The evidence now before me suggests, and largely affirms, another story. That most of the people are true refugees, sometimes from situations too complex for an ignorant Australian official to comprehend in detail across a language barrier. That none of the children were kidnapped, and were loved by their accompanying parents, who sought for them a better world than the one they are fleeing from.
That the boats are leaky because all boats we capture we burn on the beach, in an act of arrogant piracy that endangers the lives of all who come after, who go down to the sea in ships that are cheaply bought and may not survive the voyage. That our attack on the Tampa daunted other vessels from rescue at sea at other times, and people, hundreds of people, therefore died. That our Pacific Solution of tormenting many, many blameless people and their children far from our shores and our news photographers was a waste of money, perhaps no more than five hundred million dollars.
The evidence further suggests that I was wrong, and misinformed, about Woomera. I was misinformed by Philip Ruddock, who has never been there, and lives in a world of his own. It is my belief now that Judge Bhagwati, and even Bob Ellis, are better judges of Woomera because, unlike Philip Ruddock, they have been there, and their assessment of a culture of irrational persecution, emotional torment, beatings, theft, low-level enslavement, routine humiliation and what must be called by its legal definition, child abuse, shames Australia in unprecedented ways before the thinking and watching world.
A couple of years ago, on the opening night of the Olympic Games, I like you was proud to be part of an exuberant, smart and funny and welcoming Australia admired that night, and the following fortnight, by all the world.
Admired no longer. Proud no more.
We have become a country tourists fear, whose Orwellian linguistic renditions of the persecution of the innocent, and the proud embracement of the right to torture, are a laughter and a mockery among thinking people across the world, whose treatment of children evokes the worst of nineteenth century England, and the otiose practices still abounding in Africa and the Asian sub-continent.

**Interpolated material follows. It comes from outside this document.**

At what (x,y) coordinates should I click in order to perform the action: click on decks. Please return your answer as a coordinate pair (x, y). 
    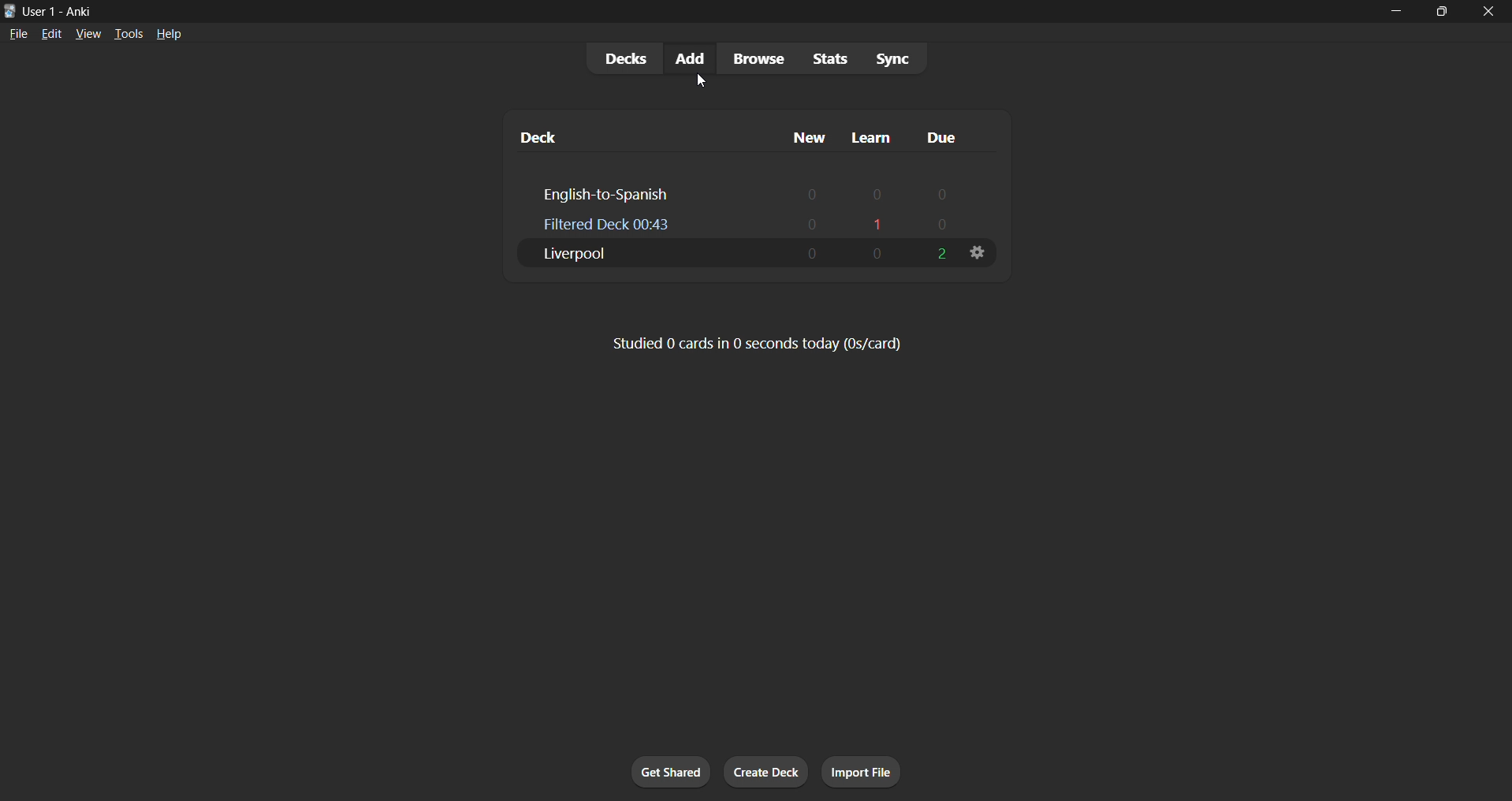
    Looking at the image, I should click on (620, 58).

I now find this is wrong, and I apologise. My name is John Howard, and this is not my Australia. My name is John Howard, and I say let the children go. Let the mothers go. Let the fathers go. Let the word go forth and the bells ring out and the young intelligent migrants of whatever country feel free to seek their fortune in a better land than those they have fled from. Let them come to Tasmania, where caring neighbourhoods await them, and a civilised people is prepared to embrace them as brothers and sisters and fellow-creatures, fellow-human beings, not supplicant animals weeping and thrashing about in the sea.
In the years to come when we all are asked how we stood at this time, when Philip Ruddock decreed that it was right to imprison children if they came from the wrong country, we will not I think find it easy to forget, not even for a moment, where we stood today on that question, and yesterday, and last month, and last year.
My name is John Howard and I know where I stand, and I know where my feet, if they must, will march.
Philip Ruddock believes that mothers and children of imperfect or unproven origins should be imprisoned and humiliated, and I do not. I believe that we in Australia should be part of the great world and its prevailing ethic of reasonable mercy, and he does not. Philip Ruddock and I are at odds, and history will tell, and tell pretty soon, which of us is in the right and which of us is a cruel and prattling weirdo whose grave posterity will spit upon.
My name is John Howard and I am sorry for these wretched of the earth and these orphans of the sea. Let the word go forth, from this time and place to all nations of the birth today of a new social order in a country that can be proud again.
Let the bells ring out. Let the anthems arise.
Advance a fair Australia.
Realise across its width and length the better angels of our nature. Let the good in us all fly free.